If you plan to convert your personal residence into a rental property, consider first selling the home to your S Corporation. You can avoid taxes on the sale with the home-sale exclusion of up to $500,000 and potentially increase the rental property’s depreciable basis, which provides for a greater depreciation deduction over the life of the rental. If you don’t sell the home to your S Corporation and instead just convert it from personal to rental-use, then you will lose the $500,000 home-sale exclusion if you rent it for more than 3 years, and you can only depreciate the historical cost of the home rather than the higher fair market value of the home.
You can take the home office deduction if you have an area of your home that is used exclusively for your business, as long as other supporting tests are met. The home office deduction is only about $1,500…that isn’t a big deal. The big deal is that the presence of the home office means that you no longer have non-deducible commuting expenses…meaning, you can now deduct the cost to get back and forth from your home to your main office. In addition, you can directly deduct any improvements you make to that space – so if you install new blinds in that office, you can deduct the blinds, or if you install a new floor in that space, you can deduct the new floor.

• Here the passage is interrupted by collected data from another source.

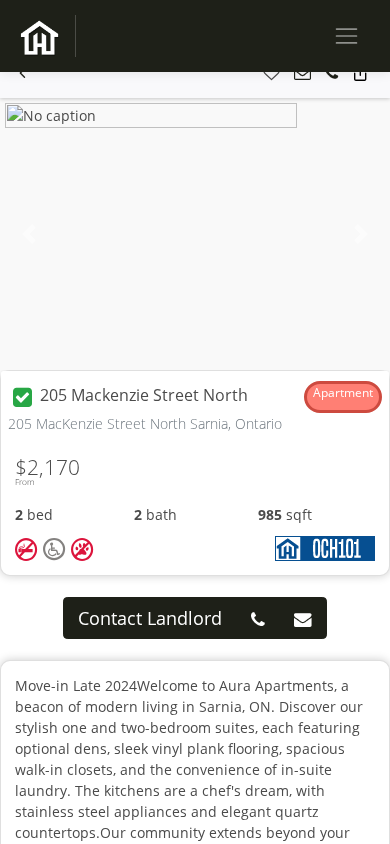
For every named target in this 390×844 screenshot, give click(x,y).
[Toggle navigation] (346, 35)
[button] (22, 73)
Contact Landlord (150, 618)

If you rent that home to others, then make sure that you spend no more than 14 days on the property for personal reasons (days spent on repair, furnishing, management, or upkeep don’t count as personal as long as you spend 4 hours and 1 minute during the day on repair, furnishing, management, or upkeep) so that you can deduct 100% of the expenses of that home.
If you live in the home (i.e., have more than 14 days of personal use of the home), then make sure that you conduct business for your small business in that location. That makes your home and travel to the home an ordinary and necessary business expense which might be deductible.